● **PETICIÓN**
Escribe la continuación del relato sobre los vecinos que se oyen a través de las paredes, empezando justo después de su última frase.

Las tres mozas tienen ese overacting follatil que puede indicar demostración de lo súperbien que se lo están pasando o, en mi opinión, un favor al machismo del novio. 
Cuanto más gime una mujer estilo actriz porno, él se siente más poderoso y reconfortado. Lo mismo hasta se corre rápido y se acaba antes la comedia.
Una de ellas lo hace como si estuviera sufriendo; otra, como si se encontrara con Dios; y la de más allá, con un tono entre gatito y niña. 
Olvidemos la tercera e imprecisa y quedémonos con las dos que tengo al alcance de mis paredes, porque se pueden seguir sus respectivas historias de amor. 
La relación que se escucha desde mi dormitorio está comenzando, porque se ríen todo el rato y follan tres veces al día. 
Se ríen a las cuatro de la mañana y los muelles de la cama entonan un ruido alienante. Ñic, ñic, ñic, ñic.
Yo les he golpeado en la pared y me han hecho caso relativamente. 
El otro día, me compré tapones para los oídos. No sé si será esquivar el problema o, tal vez, evitar verme en el papel de un viejo amargado que interrumpe la felicidad ajena. 
En fin, ya se irán. Todos se van. Y, si hacen ruido por la noche, yo también puedo hacerlo. Televisión al volumen que me guste. 
Tiros, violines y fanfarrias de la Century Fox. No habrá paz para los enamorados.


La pareja que puedo oír desde mi salón lleva un año en el edificio y he seguido su romance como quien pone una telenovela de fondo y, al final, acabas enganchado y quieres saber más.
Se siente lo que dicen, pero no todo se descifra. Es una mierda, porque si tengo que aguantar el ruido, al menos podría saber de qué pollez están hablando.
Pero algo se entiende, sí.
Estos dos se llaman "amor" todo el rato. Amor, pásame la toalla. Amor, no te olvides de comprar tomate. Amor, por fin estás aquí. Aaamoooor.

● **MATERIAL**
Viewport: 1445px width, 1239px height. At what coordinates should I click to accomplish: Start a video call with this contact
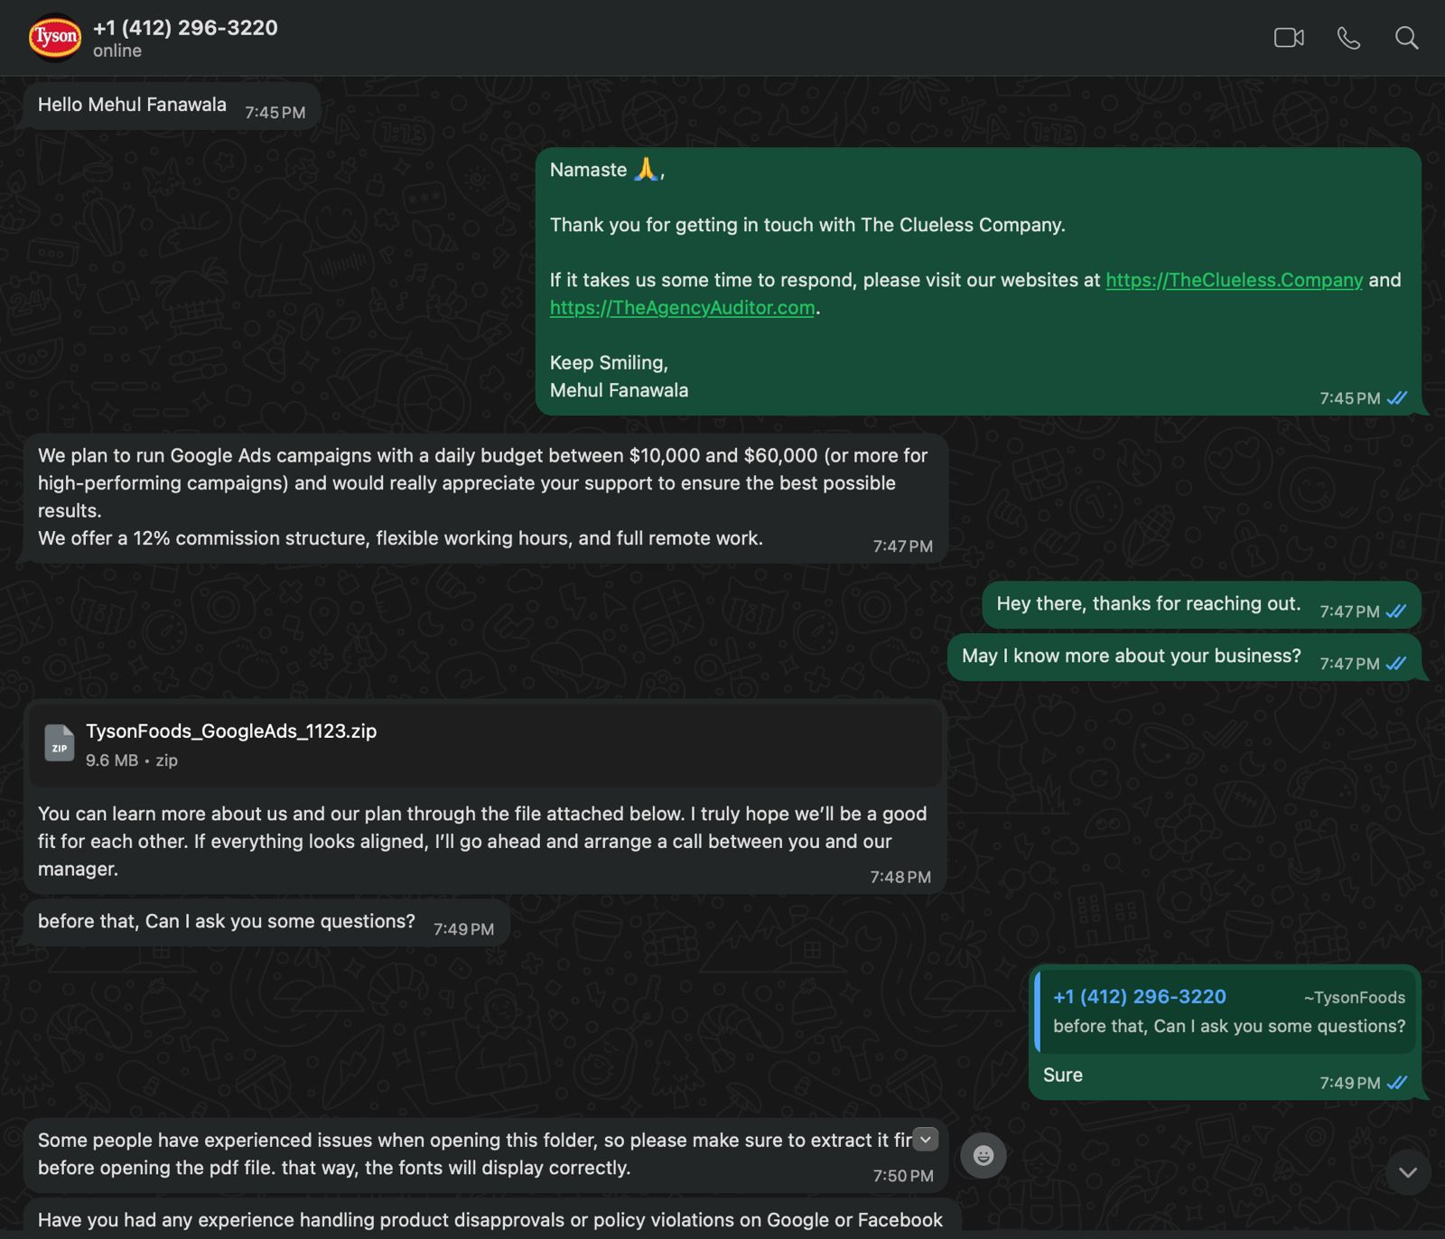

● **RESPUESTA**
En sus tiempos, estaban todo el día zascando. 
Esta muchacha es la que parece que está frente a Dios mientras se la están metiendo y también es famosa en mi casa por decirle "Te quiero" a su machote en pleno orgasmo. 
Es tan boba que es entrañable. Él es bobo y tonto, porque nunca me devuelve el "Hola, buenas" en el pasillo. 
Los dos ponen una música de mierda cuando cocinan o limpian, aunque la suya no es la peor que se puede oír en el vecindario. 
Cuando menos te lo esperas, un petardo que tiene el día emocionado, enciende el remix y ataca con cosas como: "Hoy haremos el amor bailando, mi cuerpo es tuyo, tuyo es mi corazón". Cuanto peor es la música, más alta la ponen. Es así.
Si algo sé de mis vecinos es que buscan el placer más básico. Follar, festejar, cantar, oír música, socializar. Cuando viven, es cuando son oídos.
Sí, viven y odiaba tanto a la pareja de "aaaamor" que me dije: estás envidioso, Josito. 
Es probable. Aunque no me molestaría lo mismo si fuese un poco de homosexual action  - como aquel vecino cachas, oh, dónde andará - en lugar de estas estrellas del porno hetero.

Esto sí

Un día, a nuestra chica de "aaamor", la que fornica como si viera a Douglas Sirk, no la oí gemir ni reír ni decir tonterías. 
La oí gritar y llorar, histérica, desesperada. Fue una mañana de domingo. Me despertó, por supuesto. Ese es su cometido. Cuánto odio a los vecinos.
Y yo, antes reacio a enterarme de su existencia, corrí a pegar la oreja a la pared para saber qué ocurría. Pensé que a su enamorado le había pasado algo, nivel desmayo, infarto o muerte, pero era más sencillo y más terrible. Tanto aaaamor y él la estaba dejando. Por teléfono.
- No te rías de mí, no te rías de mí. - repetía ella, mi pobrecita.
Se la oyó llorar como un pajarito, en silencio, quizá también a oscuras, durante aquel día. Y luego desapareció por un par de semanas. Tal vez no podía soportar la soledad y fue a quedarse en casa de algún alma amiga.
Al tiempo, regresó. Se la oía en la cocina, ponía su música horrenda, tarareaba. Sonreía otra vez, sin duda.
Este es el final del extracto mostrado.